Justiça determina demarcação de território tradicional dos Tapayuna em MT

Integrantes do povo Tapayuna apresentam seu protocolo de consulta, documento que estabelece como o povo deve ser ouvido em decisões que afetem seus direitos (Foto: Helena Corezomaé/ Opan/Divulgação)

A Justiça Federal determinou que a União e a Fundação Nacional dos Povos Indígenas (Funai) concluam, em até 24 meses, o processo de demarcação do território tradicional do povo Kajkwakratxi, conhecido como Tapayuna, em Mato Grosso. A decisão reconhece a demora no andamento do procedimento administrativo e estabelece uma série de medidas relacionadas à reparação pelas violações sofridas pelo povo indígena ao longo das últimas décadas.

A sentença foi proferida pelo juiz federal Pablo Kipper Aguilar, da Justiça Federal em Diamantino (MT), e também determinou que União e Funai paguem R$ 10 milhões por danos morais coletivos. O valor deverá ser destinado a medidas de reparação e políticas voltadas às comunidades afetadas. A decisão ainda estabeleceu a realização de um pedido público de desculpas aos indígenas e a organização de documentos históricos sobre as violações ocorridas durante o processo de ocupação da região.

O território tradicional dos Tapayuna está localizado entre os rios Arinos e Sangue, no noroeste de Mato Grosso, região onde o povo sofreu um processo de remoção forçada na década de 1970. Segundo registros apresentados no processo, ataques e epidemias reduziram drasticamente a população indígena, levando a Funai a retirar sobreviventes da área em 1970 e transferi-los para o Parque Indígena do Xingu. Na época, um grupo de 41 pessoas foi deslocado para uma área habitada por outros povos indígenas.

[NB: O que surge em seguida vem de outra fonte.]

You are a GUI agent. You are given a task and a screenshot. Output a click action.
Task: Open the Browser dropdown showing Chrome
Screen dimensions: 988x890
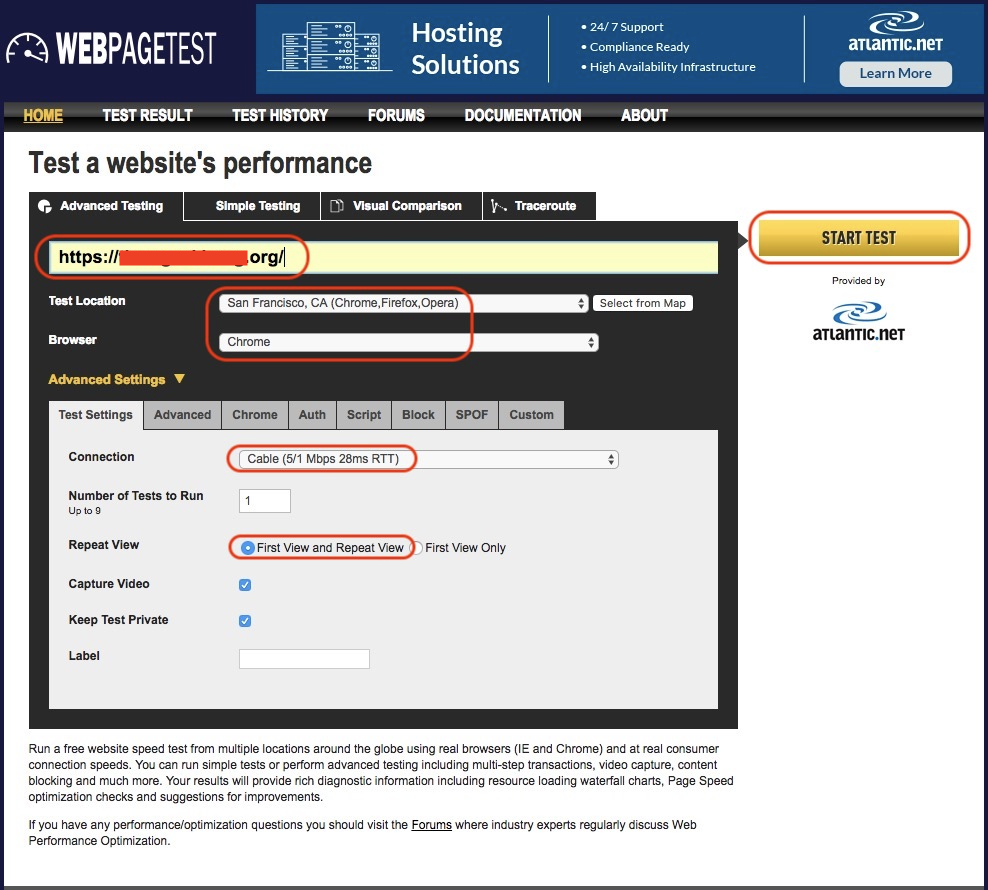(408, 342)
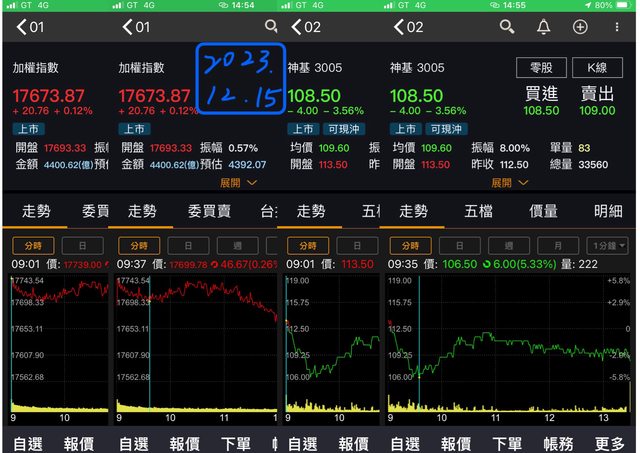Viewport: 640px width, 453px height.
Task: Select 週 period in second 加權指數 panel
Action: coord(238,245)
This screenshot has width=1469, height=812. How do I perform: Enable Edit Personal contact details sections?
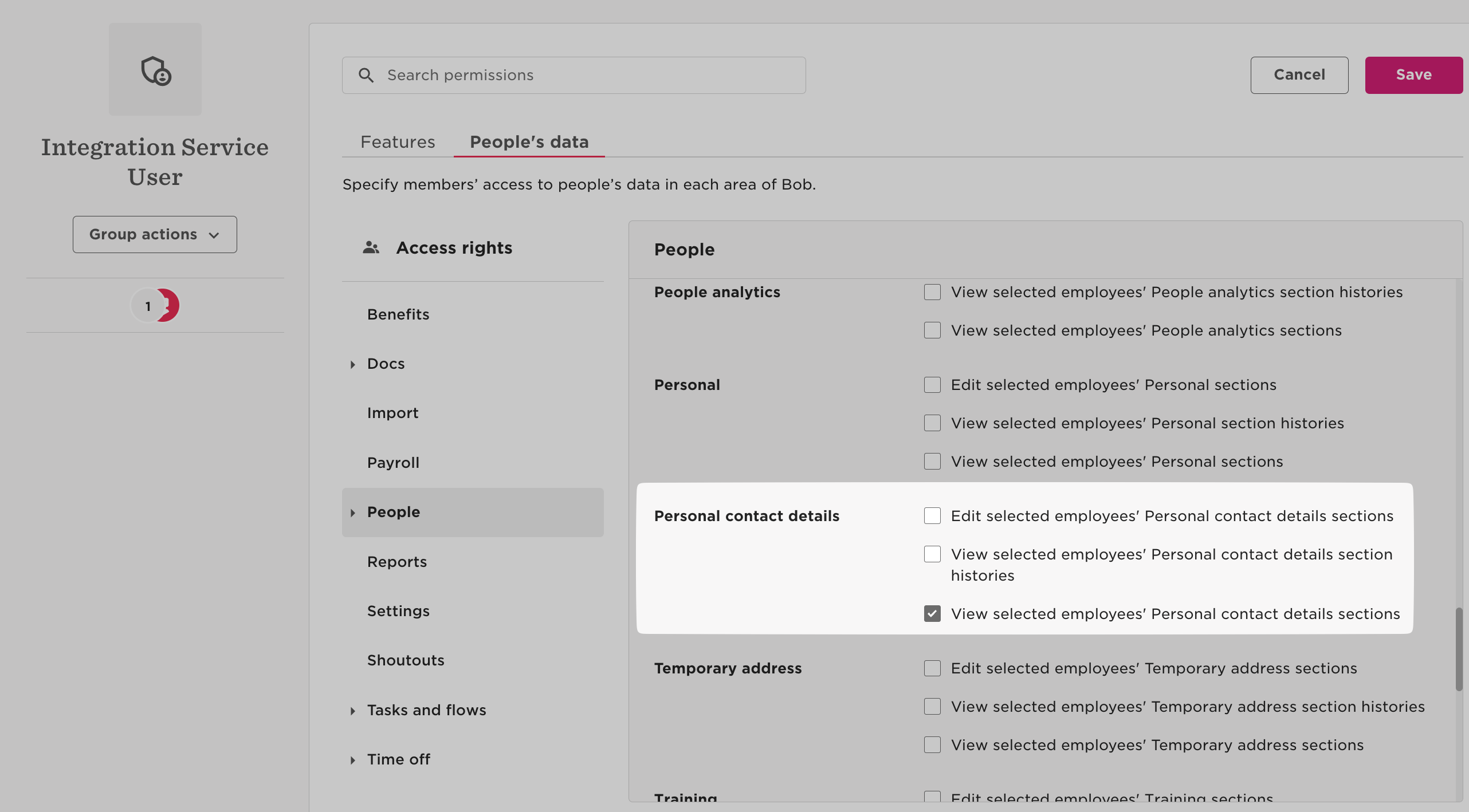point(932,516)
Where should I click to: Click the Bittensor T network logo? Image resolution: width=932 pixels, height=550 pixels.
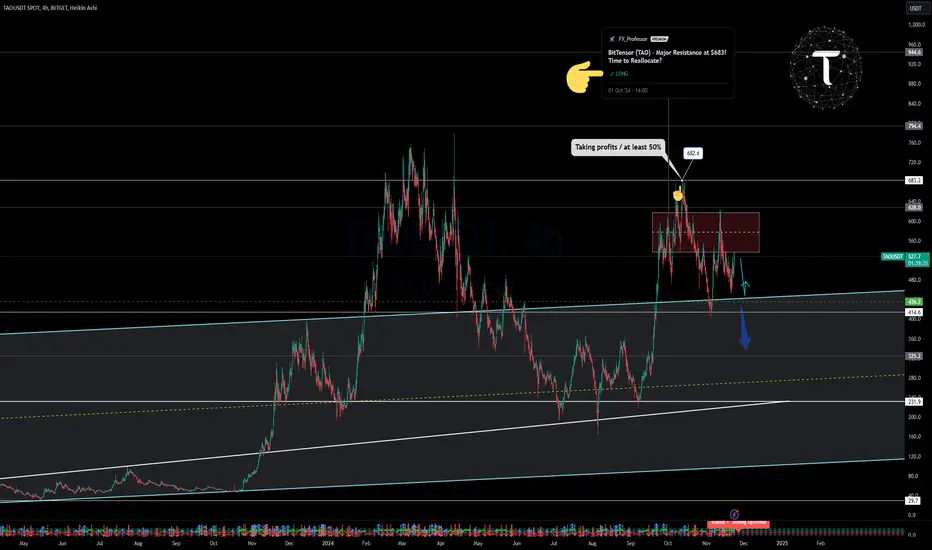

Atualmente, os Tapayuna buscam o reconhecimento definitivo de seu território de origem. Yaiku Tapayuna, cacique da aldeia Thyrykô, afirmou que o povo cresceu mesmo após a expulsão de seus antepassados e que necessita de espaço próprio para garantir a continuidade da comunidade. “Na remoção, foram 41 pessoas. Hoje somos 444. Nossa população está crescendo e precisamos de espaço suficiente para morar e sobreviver”, declarou.

A Funai informou que o processo está na fase de identificação e delimitação e que um grupo técnico foi criado em fevereiro de 2025 para conduzir os estudos considerados prioritários. A União e a Funai ainda podem recorrer da decisão ao Tribunal Regional Federal da 1ª Região. Caso a sentença seja mantida, o processo seguirá etapas como conclusão de estudos, levantamento fundiário, publicação dos limites territoriais e análise pelos órgãos responsáveis antes da conclusão definitiva da demarcação.